# New fiddler crabs at the library



## ChromeLibrarian (Jul 7, 2007)

Just finished drip acclimating four fiddler crabs into the tank at the library.

Here they are in the acclimation tank...































Here's the male in their new home, eating algae off the driftwood.


----------



## Dragonbeards (Dec 14, 2008)

Got any pics of the whole set-up? From what I see, it's looking good! The kids are going to love it!


----------



## ChromeLibrarian (Jul 7, 2007)

I need to clean the glass before taking pics. Maybe tomorrow. I did get a good video of one of them peeling algae off the glass and eating it.


----------



## ChromeLibrarian (Jul 7, 2007)

Here's the whole tank...











And to my surprise, one of them appears to have molted.


----------



## Toshogu (Apr 24, 2009)

nice setup


----------



## bmlbytes (Aug 1, 2009)

Hey.

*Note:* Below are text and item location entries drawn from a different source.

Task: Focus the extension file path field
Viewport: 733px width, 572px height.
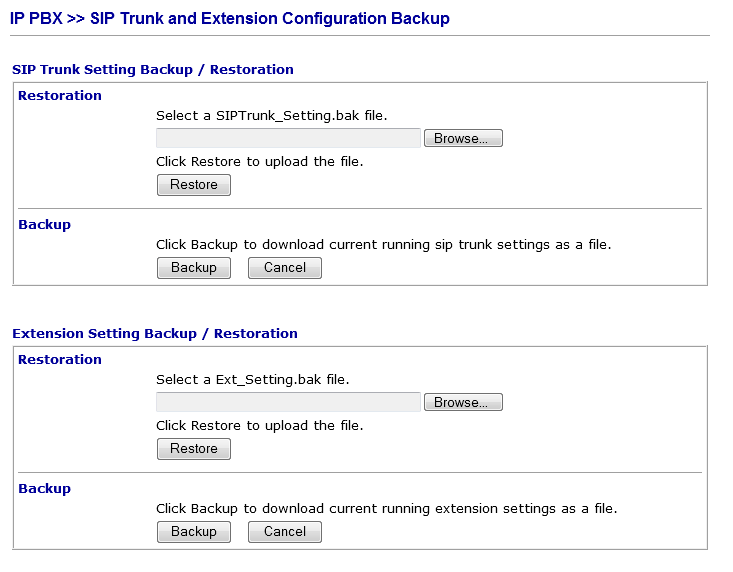Action: point(288,402)
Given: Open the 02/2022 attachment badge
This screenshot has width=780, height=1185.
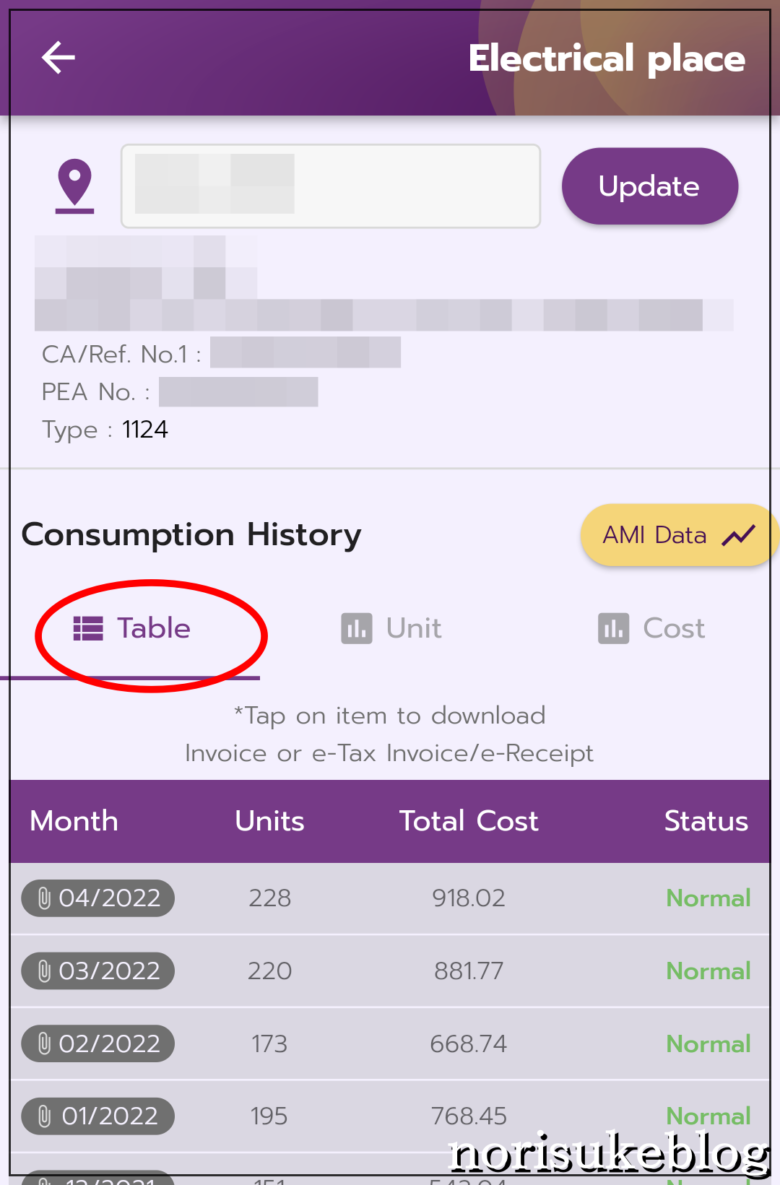Looking at the screenshot, I should click(x=98, y=1044).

You weren't supposed to use that cart 

Also, why does it look like the water goes to the top of the picture and about halfway down in the last picture (not the full tank one though). It looks like there is a little pond under water?

EDIT: Since I know that was confusing, I highlighted it on the picture.








See, two water levels


----------



## Guest (Aug 11, 2009)

LOL that looks like a reflection!


----------



## ChromeLibrarian (Jul 7, 2007)

The lower red box is the bottom of the aquarium heater.

As far as the cart, I'm the boss, and that's my cart. If I didn't mark it, every time I wanted to use it, I'd have to go find it and unload it.


----------



## bmlbytes (Aug 1, 2009)

Oh I see, that makes sense now.


----------